87. Lettuce to tigers

By Peter Fraenkel

Solzhenitsyn vigorously denounced his broadcasts to the Soviet Union. “He feeds lettuce to tigers” he said.

However when the Soviet Union collapsed and listeners could write abroad in tolerable security some thought very differently: “This is the man who brought down the regime.”

The broadcaster who attracted such conflicting assessments was Anatoly Maximovich Goldberg – the BBC’s chief commentator on Soviet affairs.

I loved the man and loved to listen to his reminiscences but I have to admit I too had some reservations about some of his commentaries – so calm, so reserved even when I thought the human rights record of the Moscow regime deserved stronger condemnation.

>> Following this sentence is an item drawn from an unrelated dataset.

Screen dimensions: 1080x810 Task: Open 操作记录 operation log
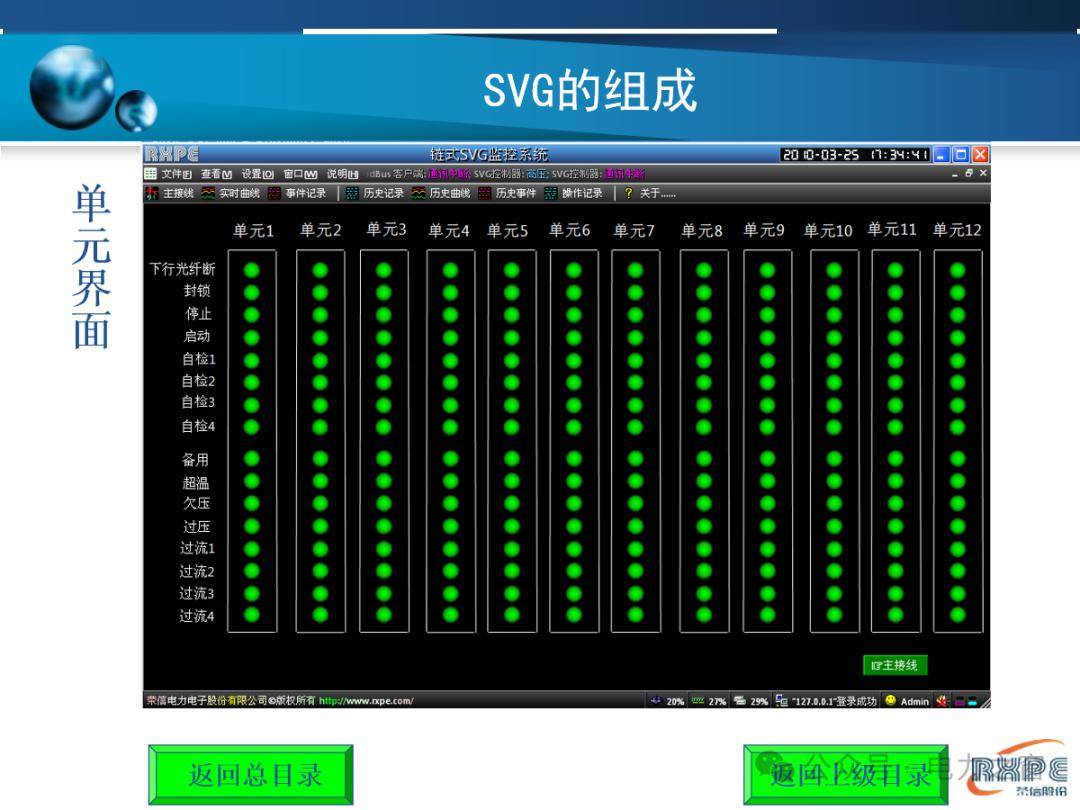tap(574, 193)
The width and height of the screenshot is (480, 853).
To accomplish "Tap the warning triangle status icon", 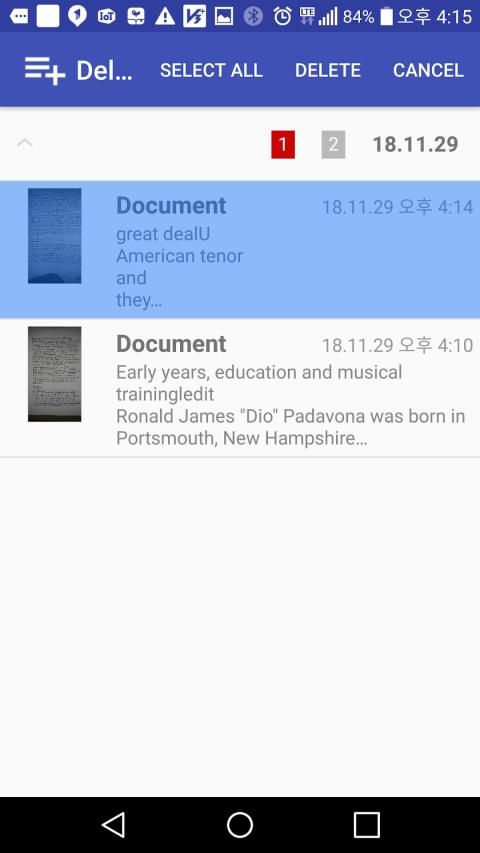I will click(164, 16).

He had come from a turbulent background – born in one of the Baltic States, educated in St. Petersburg., he had then emigrated with his parents after the revolution of 1917.  The family moved to Berlin where there was already a large Russian emigrant community.

By then he spoke several languages – Russian, of course, and French, German and, probably, Yiddish.  But that would not earn him a living in Berlin. Linguists were numerous so he decided to study languages that few others knew. He chose Chinese and Japanese. He said he thought he was the first translate an essay by man no one in the West had ever heard of – but who became well known later as Chairman Mao.

With the rise of the Nazis, life in Germany became increasingly difficult for a Jew. He migrated to England but there, too, he found it difficult to make a living. By now England, too, had a surfeit of emigres. He offered translations from the writings that few in England knew. He got an interview at the BBC. They were considering establishing a monitoring service. If war were to break out – and Hitler’s expansionist dreams made this increasingly likely – they might have to check on what the potential enemy – the Germans – were saying.  He was “short listed “.  It sounded a step in the right direction but being on such a list does not provide a meal.

“What precisely does it mean?” he asked them.

“If war does break out,” they told him, “we will need you. We would have a job for you.”

“So,” he told me years later “I thought to myself: What shall I hope for? Peace on earth and goodwill among all men …or the end of this, my misery?”  He spread out his hands as if calling on the gods to come and provide an answer. “Fortunately ….world history never not asked my opinion.”